WHAT THE EXERCISE ASKS - Copy out the records word for word, starting with the line that contains "Expand the Menu dropdown in header" and going on through the end of the records. Leave the pictures out of your copy.

DATA TO USE -

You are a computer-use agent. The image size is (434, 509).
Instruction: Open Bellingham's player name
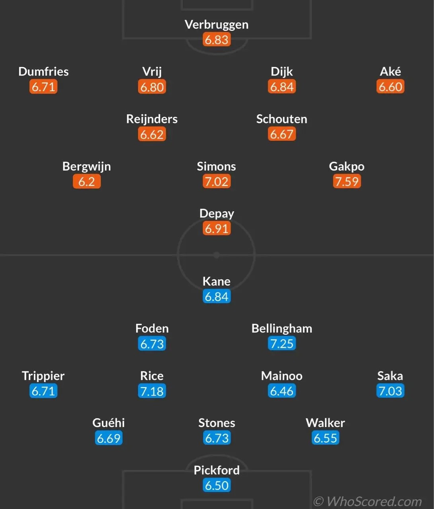[282, 328]
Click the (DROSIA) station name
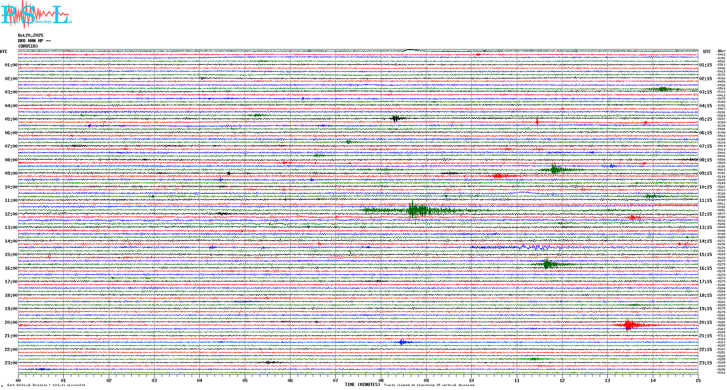The width and height of the screenshot is (727, 390). pyautogui.click(x=28, y=46)
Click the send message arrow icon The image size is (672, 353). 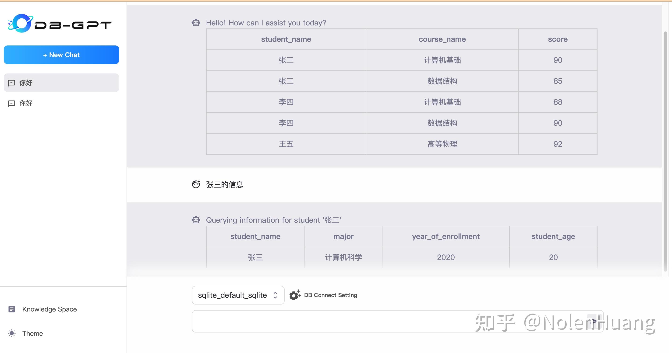pos(594,321)
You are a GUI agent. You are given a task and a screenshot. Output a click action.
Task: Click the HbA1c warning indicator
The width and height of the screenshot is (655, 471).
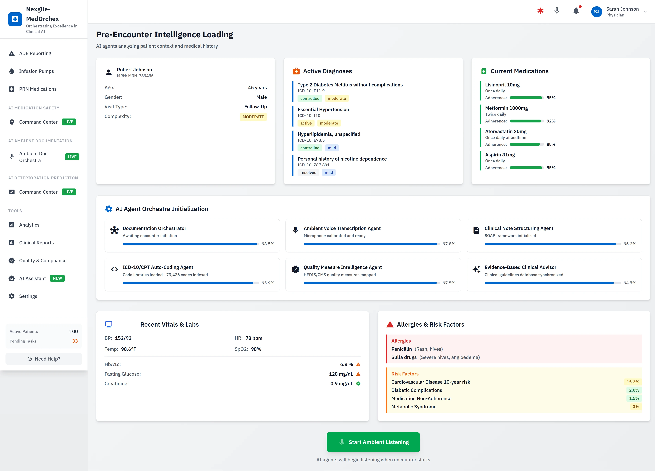coord(358,364)
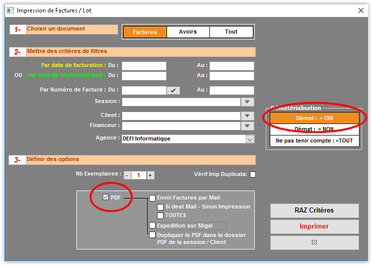Choose Ne pas tenir compte =TOUT option
Viewport: 372px width, 265px height.
pyautogui.click(x=314, y=141)
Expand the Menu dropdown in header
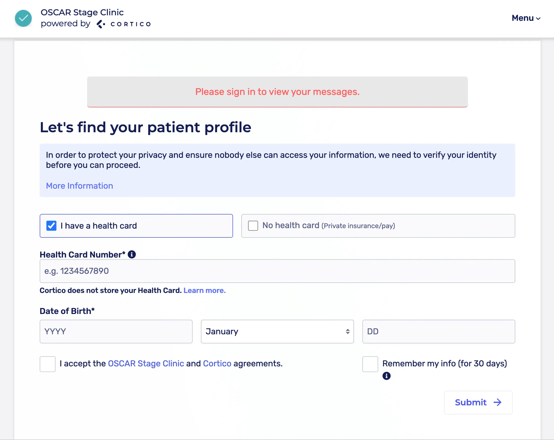This screenshot has width=554, height=440. click(523, 18)
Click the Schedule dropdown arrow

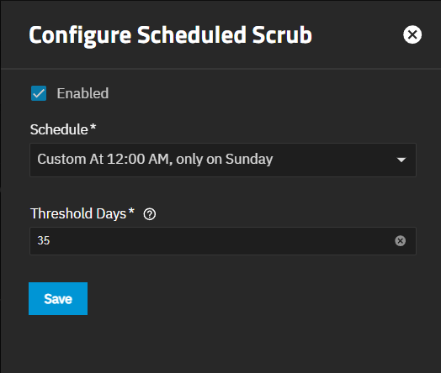401,160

TASK ANSWER -
Expand the Menu dropdown in header
This screenshot has width=554, height=440. click(523, 18)
Click the Schedule dropdown arrow

401,160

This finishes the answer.